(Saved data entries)
= = = =
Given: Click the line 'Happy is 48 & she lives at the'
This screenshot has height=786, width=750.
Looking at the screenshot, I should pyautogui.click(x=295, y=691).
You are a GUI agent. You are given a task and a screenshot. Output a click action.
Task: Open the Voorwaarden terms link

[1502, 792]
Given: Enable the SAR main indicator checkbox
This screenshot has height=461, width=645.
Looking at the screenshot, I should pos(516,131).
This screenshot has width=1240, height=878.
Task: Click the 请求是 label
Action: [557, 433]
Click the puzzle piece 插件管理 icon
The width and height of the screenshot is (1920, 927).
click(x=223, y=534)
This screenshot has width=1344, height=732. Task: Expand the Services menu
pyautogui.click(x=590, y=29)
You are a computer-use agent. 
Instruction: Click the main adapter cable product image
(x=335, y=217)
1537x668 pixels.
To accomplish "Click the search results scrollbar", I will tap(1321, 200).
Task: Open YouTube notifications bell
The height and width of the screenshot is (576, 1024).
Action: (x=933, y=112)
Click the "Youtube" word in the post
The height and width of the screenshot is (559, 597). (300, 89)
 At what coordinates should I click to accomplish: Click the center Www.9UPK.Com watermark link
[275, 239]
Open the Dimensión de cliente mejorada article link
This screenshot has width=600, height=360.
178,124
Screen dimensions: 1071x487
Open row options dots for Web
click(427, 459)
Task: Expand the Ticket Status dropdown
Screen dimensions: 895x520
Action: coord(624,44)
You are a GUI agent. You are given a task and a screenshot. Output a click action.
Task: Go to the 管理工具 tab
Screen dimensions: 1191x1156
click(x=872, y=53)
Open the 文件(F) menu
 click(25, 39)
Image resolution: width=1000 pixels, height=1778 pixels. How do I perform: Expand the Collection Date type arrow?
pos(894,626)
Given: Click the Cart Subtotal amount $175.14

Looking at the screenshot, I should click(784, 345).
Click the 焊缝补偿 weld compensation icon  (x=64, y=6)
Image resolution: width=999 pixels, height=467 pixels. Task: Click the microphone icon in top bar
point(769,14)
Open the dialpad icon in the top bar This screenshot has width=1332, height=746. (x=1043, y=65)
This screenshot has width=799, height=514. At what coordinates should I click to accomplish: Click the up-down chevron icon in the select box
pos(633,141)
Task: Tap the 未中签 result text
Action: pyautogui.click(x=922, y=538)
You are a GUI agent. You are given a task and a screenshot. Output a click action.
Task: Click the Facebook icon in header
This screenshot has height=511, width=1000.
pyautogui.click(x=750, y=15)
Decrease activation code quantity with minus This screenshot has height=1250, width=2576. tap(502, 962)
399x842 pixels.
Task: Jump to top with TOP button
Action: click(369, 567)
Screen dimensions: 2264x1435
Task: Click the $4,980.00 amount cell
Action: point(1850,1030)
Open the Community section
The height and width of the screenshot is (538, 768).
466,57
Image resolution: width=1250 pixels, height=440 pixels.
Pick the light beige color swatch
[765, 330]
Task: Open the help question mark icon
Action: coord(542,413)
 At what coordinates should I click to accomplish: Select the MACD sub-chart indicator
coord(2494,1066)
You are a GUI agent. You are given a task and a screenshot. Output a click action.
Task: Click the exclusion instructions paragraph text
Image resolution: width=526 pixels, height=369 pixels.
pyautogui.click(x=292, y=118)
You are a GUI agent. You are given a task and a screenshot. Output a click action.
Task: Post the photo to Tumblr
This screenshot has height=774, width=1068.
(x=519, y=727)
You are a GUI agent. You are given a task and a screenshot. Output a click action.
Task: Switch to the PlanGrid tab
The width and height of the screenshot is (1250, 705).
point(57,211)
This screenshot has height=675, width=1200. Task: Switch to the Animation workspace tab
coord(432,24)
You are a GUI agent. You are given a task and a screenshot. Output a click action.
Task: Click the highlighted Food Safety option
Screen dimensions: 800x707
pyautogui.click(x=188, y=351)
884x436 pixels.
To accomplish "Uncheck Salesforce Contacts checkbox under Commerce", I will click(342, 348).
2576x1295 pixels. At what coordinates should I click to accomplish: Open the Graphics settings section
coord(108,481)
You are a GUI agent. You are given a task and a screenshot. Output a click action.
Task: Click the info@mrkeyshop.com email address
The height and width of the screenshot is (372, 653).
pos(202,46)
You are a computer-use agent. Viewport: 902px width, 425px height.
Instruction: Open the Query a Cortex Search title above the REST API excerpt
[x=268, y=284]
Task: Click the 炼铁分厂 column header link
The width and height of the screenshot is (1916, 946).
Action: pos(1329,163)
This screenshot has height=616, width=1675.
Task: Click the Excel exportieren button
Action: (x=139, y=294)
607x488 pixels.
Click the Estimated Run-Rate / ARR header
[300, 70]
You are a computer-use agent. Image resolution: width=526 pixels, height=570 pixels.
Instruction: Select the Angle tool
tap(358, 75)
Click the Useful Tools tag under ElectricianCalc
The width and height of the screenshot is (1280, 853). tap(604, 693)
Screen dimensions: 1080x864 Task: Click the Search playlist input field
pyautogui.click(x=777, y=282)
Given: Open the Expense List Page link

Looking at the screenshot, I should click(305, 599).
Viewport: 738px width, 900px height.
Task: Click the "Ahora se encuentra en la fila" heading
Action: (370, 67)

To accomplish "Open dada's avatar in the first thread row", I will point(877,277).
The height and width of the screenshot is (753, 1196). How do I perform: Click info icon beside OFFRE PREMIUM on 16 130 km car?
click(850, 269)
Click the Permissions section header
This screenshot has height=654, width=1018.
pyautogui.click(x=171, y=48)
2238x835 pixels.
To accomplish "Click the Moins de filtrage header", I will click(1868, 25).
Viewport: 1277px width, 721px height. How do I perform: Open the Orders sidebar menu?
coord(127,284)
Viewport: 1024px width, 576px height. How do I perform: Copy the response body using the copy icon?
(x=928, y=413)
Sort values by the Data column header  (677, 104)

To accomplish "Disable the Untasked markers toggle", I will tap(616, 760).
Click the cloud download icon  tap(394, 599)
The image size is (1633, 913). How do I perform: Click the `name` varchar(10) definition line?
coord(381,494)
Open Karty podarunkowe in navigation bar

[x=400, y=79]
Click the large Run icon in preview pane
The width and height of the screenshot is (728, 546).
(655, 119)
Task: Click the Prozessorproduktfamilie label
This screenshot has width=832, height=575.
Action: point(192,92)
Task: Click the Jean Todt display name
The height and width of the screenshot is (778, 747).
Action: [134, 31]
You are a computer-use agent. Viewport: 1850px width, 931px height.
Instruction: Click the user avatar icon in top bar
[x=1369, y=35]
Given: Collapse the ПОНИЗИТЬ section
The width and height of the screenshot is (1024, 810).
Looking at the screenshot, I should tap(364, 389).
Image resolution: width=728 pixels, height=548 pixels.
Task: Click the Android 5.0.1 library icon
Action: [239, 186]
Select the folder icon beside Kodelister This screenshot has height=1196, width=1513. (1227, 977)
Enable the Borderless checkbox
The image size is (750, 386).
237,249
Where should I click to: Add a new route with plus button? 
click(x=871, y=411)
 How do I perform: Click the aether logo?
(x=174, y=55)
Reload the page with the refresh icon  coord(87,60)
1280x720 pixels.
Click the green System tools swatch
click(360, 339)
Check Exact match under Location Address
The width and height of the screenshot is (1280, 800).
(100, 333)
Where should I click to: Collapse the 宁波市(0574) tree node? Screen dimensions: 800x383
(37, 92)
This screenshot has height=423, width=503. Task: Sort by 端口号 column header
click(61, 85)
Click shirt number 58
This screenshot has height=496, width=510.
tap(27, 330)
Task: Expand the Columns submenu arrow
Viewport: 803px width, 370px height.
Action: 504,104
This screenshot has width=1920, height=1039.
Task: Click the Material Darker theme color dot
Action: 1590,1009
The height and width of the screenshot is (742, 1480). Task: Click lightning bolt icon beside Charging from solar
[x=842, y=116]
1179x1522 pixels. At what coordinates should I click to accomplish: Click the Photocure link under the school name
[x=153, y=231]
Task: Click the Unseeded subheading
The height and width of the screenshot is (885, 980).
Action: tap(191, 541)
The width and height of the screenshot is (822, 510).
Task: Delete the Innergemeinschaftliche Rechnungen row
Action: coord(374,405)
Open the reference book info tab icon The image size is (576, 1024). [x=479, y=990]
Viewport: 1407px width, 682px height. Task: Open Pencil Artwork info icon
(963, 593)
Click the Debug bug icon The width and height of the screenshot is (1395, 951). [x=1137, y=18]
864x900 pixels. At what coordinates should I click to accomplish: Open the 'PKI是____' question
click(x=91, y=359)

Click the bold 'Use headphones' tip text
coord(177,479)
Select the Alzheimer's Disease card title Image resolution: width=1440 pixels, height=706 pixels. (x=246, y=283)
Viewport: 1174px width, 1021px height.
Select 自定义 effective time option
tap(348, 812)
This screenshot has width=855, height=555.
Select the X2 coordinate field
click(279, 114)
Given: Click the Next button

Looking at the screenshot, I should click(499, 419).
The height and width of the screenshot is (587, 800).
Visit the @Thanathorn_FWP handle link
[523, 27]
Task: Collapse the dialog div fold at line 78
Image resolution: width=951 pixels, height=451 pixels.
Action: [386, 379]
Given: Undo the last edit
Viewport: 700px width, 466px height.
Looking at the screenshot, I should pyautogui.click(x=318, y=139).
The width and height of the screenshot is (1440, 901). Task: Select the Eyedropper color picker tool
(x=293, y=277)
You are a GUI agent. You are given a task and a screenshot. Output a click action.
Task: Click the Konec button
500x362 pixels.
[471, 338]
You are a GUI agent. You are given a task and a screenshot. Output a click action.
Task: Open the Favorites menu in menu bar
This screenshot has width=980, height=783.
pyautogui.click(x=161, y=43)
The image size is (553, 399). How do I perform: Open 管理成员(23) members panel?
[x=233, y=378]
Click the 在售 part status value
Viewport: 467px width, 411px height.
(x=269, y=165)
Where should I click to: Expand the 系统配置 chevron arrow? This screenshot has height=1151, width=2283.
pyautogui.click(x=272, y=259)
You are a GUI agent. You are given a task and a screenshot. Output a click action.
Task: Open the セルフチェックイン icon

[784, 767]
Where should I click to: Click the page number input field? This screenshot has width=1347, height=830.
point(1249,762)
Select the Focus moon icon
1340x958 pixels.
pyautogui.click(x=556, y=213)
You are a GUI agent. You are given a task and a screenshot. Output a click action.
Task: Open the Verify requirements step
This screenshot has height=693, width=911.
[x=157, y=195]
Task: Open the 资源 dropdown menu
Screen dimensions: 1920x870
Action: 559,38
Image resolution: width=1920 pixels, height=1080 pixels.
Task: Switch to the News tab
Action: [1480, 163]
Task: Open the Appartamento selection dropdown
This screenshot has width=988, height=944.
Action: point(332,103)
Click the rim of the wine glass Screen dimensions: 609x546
= = = =
**Exercise:** From the records above, extract exactly and only the lines that begin at the line with "Click the Useful" and stop after the line with "Click the cloud".

**Response:**
Click the Useful Tools tag under ElectricianCalc
The width and height of the screenshot is (1280, 853). tap(604, 693)
Screen dimensions: 1080x864 Task: Click the Search playlist input field
pyautogui.click(x=777, y=282)
Given: Open the Expense List Page link

Looking at the screenshot, I should click(305, 599).
Viewport: 738px width, 900px height.
Task: Click the "Ahora se encuentra en la fila" heading
Action: (370, 67)

To accomplish "Open dada's avatar in the first thread row", I will point(877,277).
The height and width of the screenshot is (753, 1196). How do I perform: Click info icon beside OFFRE PREMIUM on 16 130 km car?
click(850, 269)
Click the Permissions section header
This screenshot has height=654, width=1018.
pyautogui.click(x=171, y=48)
2238x835 pixels.
To accomplish "Click the Moins de filtrage header", I will click(1868, 25).
Viewport: 1277px width, 721px height. How do I perform: Open the Orders sidebar menu?
coord(127,284)
Viewport: 1024px width, 576px height. How do I perform: Copy the response body using the copy icon?
(x=928, y=413)
Sort values by the Data column header  (677, 104)

To accomplish "Disable the Untasked markers toggle", I will tap(616, 760).
Click the cloud download icon  tap(394, 599)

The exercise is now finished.